The goal of the project was to classify brain signals corresponding to imagined or spoken phrases. The UT Austin team, including Dr. Paul Ferrari, a neuroscientist and research director of the MEG lab at the Dell Children’s Medical Center, wanted to use MEG neuroimaging modality to capture the brain signals because MEG has greater spatial resolution than EEG and greater temporal resolution than functional magnetic resonance imaging (fMRI). To improve the overall MEG signal quality, they needed to remove noise while preserving the overall signal characteristics. In addition to preprocessing and denoising hundreds of signals from more than 1000 test trials, the team needed to analyze and visualize the signals.

Because the researchers were working with a new kind of data, they required a tool that would enable them to rapidly evaluate a variety of approaches, including deep learning.

Solution

The UT Austin researchers used MATLAB to derive whole phrases from MEG signals as a first step toward developing a brain-computer interface that would enable ALS patients to communicate.

With Wavelet Toolbox™, they denoised and decomposed the MEG signals to specific neural oscillation bands (high gamma, gamma, alpha, beta, theta, and delta brain waves) by using wavelet multiresolution analysis techniques.

The researchers then extracted features from the denoised and decomposed signals. They used Statistics and Machine Learning Toolbox™ to calculate a variety of statistical features, including mean, median, standard deviation, quartiles, and root mean square. They used the extracted features to train a support vector machine (SVM) classifier and a shallow artificial neural network (ANN) classifier, obtaining an accuracy baseline by classifying neural signals corresponding to five phrases.

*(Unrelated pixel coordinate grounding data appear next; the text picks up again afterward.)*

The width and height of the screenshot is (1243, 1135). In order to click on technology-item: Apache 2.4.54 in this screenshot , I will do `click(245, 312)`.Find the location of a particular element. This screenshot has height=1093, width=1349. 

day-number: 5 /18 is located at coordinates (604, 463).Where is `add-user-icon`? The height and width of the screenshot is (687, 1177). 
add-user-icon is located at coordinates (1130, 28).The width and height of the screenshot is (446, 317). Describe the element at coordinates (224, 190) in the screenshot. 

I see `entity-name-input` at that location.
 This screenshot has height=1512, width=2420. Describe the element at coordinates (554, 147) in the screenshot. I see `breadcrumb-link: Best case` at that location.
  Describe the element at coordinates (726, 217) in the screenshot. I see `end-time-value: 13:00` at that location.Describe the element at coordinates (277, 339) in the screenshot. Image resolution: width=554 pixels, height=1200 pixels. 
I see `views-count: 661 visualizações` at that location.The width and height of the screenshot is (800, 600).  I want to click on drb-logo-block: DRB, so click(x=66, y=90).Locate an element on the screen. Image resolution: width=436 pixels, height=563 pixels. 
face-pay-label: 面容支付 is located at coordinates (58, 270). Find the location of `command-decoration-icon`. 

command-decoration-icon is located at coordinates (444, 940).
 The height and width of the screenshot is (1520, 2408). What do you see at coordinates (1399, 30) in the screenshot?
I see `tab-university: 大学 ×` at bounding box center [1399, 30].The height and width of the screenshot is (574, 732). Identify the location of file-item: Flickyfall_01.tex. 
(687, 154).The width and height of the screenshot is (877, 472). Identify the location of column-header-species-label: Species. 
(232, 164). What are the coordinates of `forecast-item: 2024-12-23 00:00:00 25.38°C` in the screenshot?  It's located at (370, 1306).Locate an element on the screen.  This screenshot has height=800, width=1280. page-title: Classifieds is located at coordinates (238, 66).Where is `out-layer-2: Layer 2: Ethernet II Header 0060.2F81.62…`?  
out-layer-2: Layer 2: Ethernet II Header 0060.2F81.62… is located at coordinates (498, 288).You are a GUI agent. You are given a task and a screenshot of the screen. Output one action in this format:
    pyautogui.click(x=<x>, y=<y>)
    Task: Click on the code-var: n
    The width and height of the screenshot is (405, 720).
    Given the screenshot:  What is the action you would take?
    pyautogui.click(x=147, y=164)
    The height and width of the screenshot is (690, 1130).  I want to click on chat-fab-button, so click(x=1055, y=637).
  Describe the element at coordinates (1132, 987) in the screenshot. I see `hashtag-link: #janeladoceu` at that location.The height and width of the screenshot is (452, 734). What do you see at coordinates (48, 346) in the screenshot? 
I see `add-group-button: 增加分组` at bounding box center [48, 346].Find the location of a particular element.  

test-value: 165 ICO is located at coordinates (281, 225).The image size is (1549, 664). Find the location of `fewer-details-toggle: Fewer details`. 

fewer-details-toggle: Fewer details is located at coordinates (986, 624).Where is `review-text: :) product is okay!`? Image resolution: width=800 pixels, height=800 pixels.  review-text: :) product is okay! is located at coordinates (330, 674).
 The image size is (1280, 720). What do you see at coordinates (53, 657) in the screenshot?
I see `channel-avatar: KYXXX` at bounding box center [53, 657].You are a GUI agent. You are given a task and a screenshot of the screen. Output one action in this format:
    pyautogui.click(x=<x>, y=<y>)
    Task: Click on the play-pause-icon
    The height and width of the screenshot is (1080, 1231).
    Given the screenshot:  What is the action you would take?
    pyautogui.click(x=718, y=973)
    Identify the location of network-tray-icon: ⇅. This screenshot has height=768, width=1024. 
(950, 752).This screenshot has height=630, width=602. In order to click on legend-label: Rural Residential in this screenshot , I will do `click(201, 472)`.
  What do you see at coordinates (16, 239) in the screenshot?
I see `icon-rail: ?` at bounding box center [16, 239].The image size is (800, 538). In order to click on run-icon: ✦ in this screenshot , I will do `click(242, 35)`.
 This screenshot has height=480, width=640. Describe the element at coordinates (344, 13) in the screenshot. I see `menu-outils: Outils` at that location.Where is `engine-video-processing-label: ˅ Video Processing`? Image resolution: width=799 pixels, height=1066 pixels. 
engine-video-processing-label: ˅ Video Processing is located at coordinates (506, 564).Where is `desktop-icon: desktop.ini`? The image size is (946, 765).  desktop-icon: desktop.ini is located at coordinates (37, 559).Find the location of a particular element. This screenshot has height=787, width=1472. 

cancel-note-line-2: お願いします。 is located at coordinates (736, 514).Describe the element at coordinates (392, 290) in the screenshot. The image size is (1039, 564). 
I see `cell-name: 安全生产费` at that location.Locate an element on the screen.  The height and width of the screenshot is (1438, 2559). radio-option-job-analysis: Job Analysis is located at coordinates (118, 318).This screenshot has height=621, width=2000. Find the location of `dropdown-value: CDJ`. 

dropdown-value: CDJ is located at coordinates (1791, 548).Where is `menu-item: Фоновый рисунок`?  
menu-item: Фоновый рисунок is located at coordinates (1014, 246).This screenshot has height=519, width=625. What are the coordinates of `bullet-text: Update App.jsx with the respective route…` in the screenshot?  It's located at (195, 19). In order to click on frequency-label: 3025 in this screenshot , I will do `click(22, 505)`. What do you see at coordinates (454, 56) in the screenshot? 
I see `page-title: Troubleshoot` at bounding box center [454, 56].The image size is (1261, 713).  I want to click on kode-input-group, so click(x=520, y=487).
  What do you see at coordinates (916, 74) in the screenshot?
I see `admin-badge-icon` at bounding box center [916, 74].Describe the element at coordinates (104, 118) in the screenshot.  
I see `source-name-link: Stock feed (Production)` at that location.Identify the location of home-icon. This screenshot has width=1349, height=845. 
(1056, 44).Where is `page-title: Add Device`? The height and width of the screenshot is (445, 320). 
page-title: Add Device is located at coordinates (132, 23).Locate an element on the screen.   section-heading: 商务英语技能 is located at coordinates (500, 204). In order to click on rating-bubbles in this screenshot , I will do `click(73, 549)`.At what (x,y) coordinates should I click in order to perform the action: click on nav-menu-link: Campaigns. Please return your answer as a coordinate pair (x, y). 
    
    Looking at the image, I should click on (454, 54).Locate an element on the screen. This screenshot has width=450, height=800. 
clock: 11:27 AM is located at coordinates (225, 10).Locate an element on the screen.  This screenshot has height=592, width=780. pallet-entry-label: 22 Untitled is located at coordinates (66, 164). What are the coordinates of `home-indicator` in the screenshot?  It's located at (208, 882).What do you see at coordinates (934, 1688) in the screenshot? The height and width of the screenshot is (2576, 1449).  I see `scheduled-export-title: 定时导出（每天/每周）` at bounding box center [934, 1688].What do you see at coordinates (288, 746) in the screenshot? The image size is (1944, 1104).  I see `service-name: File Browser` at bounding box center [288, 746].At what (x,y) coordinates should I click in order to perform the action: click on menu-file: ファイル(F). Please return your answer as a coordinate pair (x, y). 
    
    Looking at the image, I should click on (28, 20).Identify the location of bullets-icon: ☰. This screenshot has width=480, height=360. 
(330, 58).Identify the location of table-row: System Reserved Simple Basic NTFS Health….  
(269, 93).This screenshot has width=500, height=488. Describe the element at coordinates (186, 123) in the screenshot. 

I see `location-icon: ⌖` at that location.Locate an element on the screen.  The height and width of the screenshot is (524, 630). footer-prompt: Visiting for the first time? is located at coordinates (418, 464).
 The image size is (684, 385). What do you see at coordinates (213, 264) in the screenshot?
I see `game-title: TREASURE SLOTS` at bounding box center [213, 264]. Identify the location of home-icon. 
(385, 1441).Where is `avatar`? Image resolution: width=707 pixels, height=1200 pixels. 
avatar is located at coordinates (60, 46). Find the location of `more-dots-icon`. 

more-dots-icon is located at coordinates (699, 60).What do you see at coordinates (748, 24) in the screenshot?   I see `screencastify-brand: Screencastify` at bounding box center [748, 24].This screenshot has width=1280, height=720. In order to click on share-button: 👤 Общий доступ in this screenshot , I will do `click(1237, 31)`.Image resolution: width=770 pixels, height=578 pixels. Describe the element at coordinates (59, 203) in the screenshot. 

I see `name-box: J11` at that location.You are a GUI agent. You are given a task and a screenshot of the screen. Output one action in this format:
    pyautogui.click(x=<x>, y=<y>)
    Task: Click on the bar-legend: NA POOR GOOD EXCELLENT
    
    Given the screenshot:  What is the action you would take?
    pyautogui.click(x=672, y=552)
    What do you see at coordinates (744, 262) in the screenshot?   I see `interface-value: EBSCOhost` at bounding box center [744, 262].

To obtain and represent the rich MEG signal features in the time-frequency domain, they used wavelet scalograms of MEG signals as input to a convolutional neural network. (A wavelet scalogram captures how spectral components in a signal evolve as a function of time.) The team customized three pretrained deep convolutional neural networks—AlexNet, ResNet, and Inception-ResNet—for speech decoding MEG signals. All yielded high overall accuracy for multiple subjects. To speed up training, the team conducted the training on a seven-GPU parallel computing server using Parallel Computing Toolbox™.

The UT Austin researchers have published their findings and are now working on the next steps in their research: extending the number of classified phrases from five to hundreds, decoding speech at the phoneme level, and converting MEG signals directly to synthesized speech.

Results

  • Classification accuracy of 96% achieved. “The SVM and ANN approaches we tried yielded a classification accuracy of about 80%, but when we combined wavelets and deep learning, we saw that increase to more than 96%,” says Dr. Jun Wang, associate professor of Communication Sciences & Disorders and Neurology and director of the Speech Disorders and Technology Lab at UT Austin.
  • Wavelet techniques and deep learning networks quickly combined. “With MATLAB, it took us just minutes to implement scalograms for deep learning networks,” says Dash. “Of course, training and interpreting results takes additional time, but I completed the implementation of AlexNet, for example, in a matter of minutes—significantly less time than I would have needed with another programming language.”
  • Training times accelerated by a factor of 10. “To switch from training on a single worker to training across multiple GPUs, we only had to change one line of MATLAB code,” says Dash. “With Parallel Computing Toolbox and a server with seven GPUs, that small change enabled us to train networks about 10 times faster.”